## [ACTIVITY]
Taking the line that contains "Options [button] (581, 168)" as the first and the final line of the records as the last, write out every line between them exactly, ends included, and nothing else.

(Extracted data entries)
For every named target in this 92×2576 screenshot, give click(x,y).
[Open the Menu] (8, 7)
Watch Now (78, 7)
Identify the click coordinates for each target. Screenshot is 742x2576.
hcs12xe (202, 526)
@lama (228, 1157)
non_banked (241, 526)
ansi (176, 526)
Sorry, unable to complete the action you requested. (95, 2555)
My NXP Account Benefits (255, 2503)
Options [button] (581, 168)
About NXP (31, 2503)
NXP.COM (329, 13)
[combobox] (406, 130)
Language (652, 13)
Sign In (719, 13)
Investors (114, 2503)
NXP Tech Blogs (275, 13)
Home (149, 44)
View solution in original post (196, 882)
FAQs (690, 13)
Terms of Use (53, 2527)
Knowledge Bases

## [ANSWER TO THIS PROBLEM]
Options [button] (581, 168)
About NXP (31, 2503)
NXP.COM (329, 13)
[combobox] (406, 130)
Language (652, 13)
Sign In (719, 13)
Investors (114, 2503)
NXP Tech Blogs (275, 13)
Home (149, 44)
View solution in original post (196, 882)
FAQs (690, 13)
Terms of Use (53, 2527)
Knowledge Bases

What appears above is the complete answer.